Dietro il livello di astrazione teorica e il vortice della scrittura, una vera e propria mise en abyme, Fisher pone problemi molto concreti: la marxiana sussunzione della forza-invenzione al sistema di macchine, la moltiplicazione di codici e protocolli di controllo e ipercontrollo, l’utilizzo in chiave necropolitica delle tecnologie. Allo stesso tempo, portando le analisi su un piano politico-materiale, si può fare tesoro delle metafore fittive per articolare una grammatica politica all’altezza degli eventi: macchine di ricombinazione, infestazioni, propagazioni, molteplicità indicano infatti la necessità di processi di soggettivazione e di alleanze rizomatiche, in grado di includere nel proprio spettro le differenti forme di sfruttamento e di violenza operate attraverso i dispositivi inorganici che spesso sfuggono totalmente a qualunque volontà umana.

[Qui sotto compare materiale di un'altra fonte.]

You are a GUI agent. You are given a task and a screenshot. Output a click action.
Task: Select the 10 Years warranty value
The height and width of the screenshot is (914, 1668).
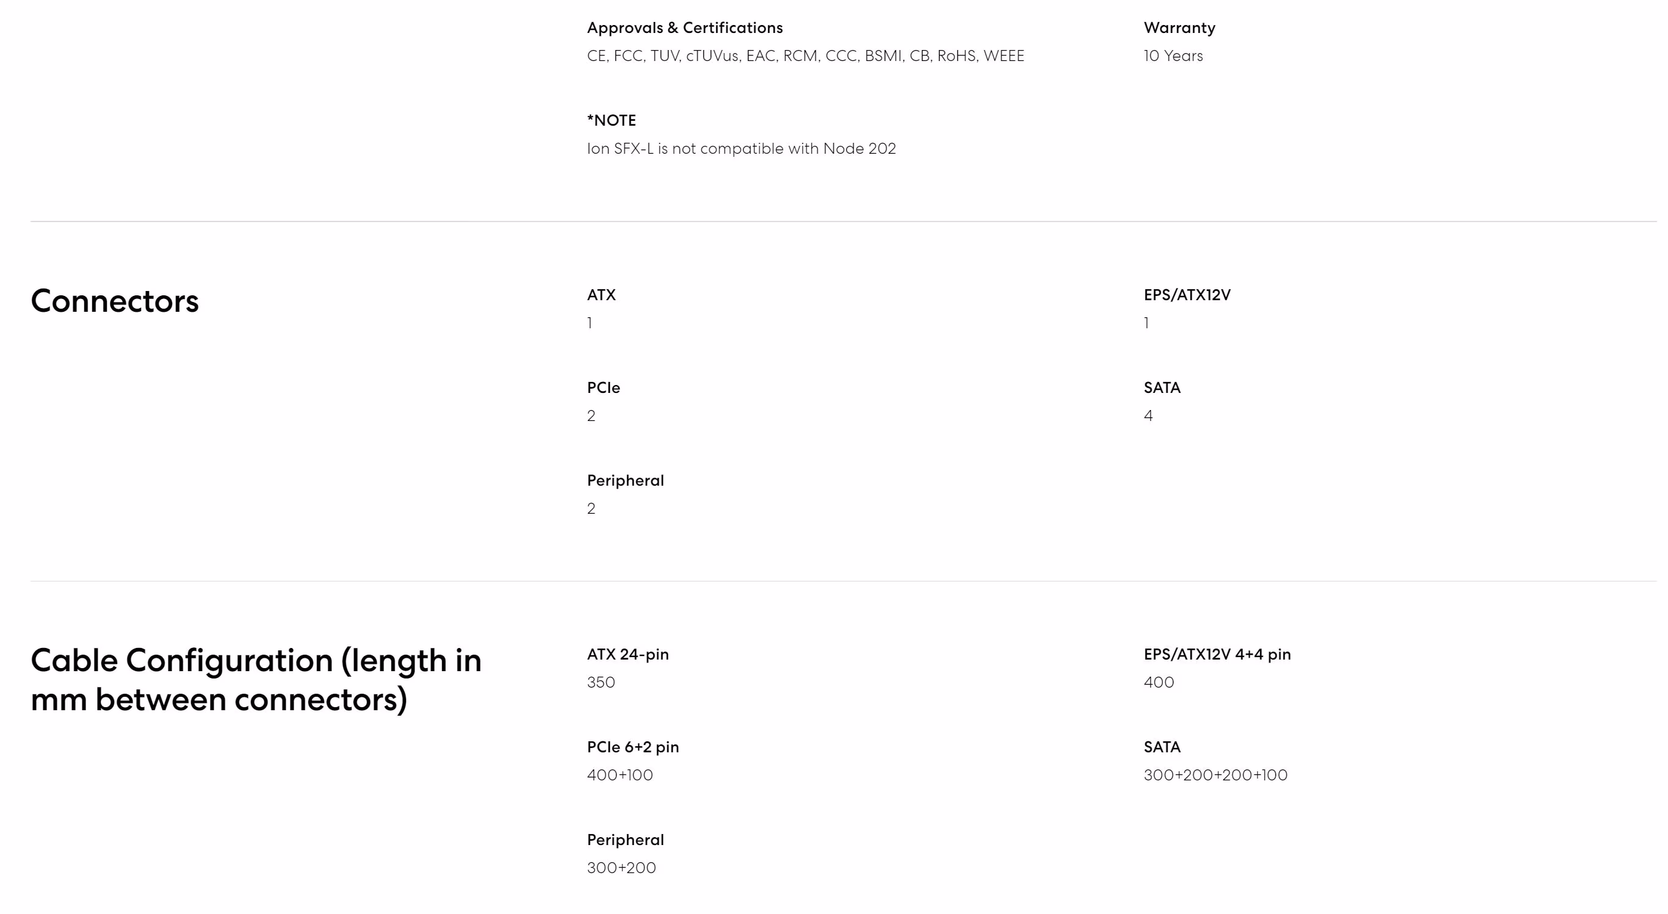pyautogui.click(x=1173, y=56)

I progetti di dominio automatizzato dei padroni delle Zaibatsu della Silicon Valley, infatti, rimandano immediatamente ad un immaginario gotico e neo-feudale a cui bisogna opporre un immaginario altrettanto efficace, in cui l’alleanza tra soggettività e macchine possa davvero essere utile per implementare processi di conflitto e di costruzione di spazi di contropotere contro e oltre il capitalismo delle piattaforme e degli automi gotici.
Mark Fisher, Materialismo gotico. Vivere e morire al tempo delle macchine, Einaudi, Torino 2026.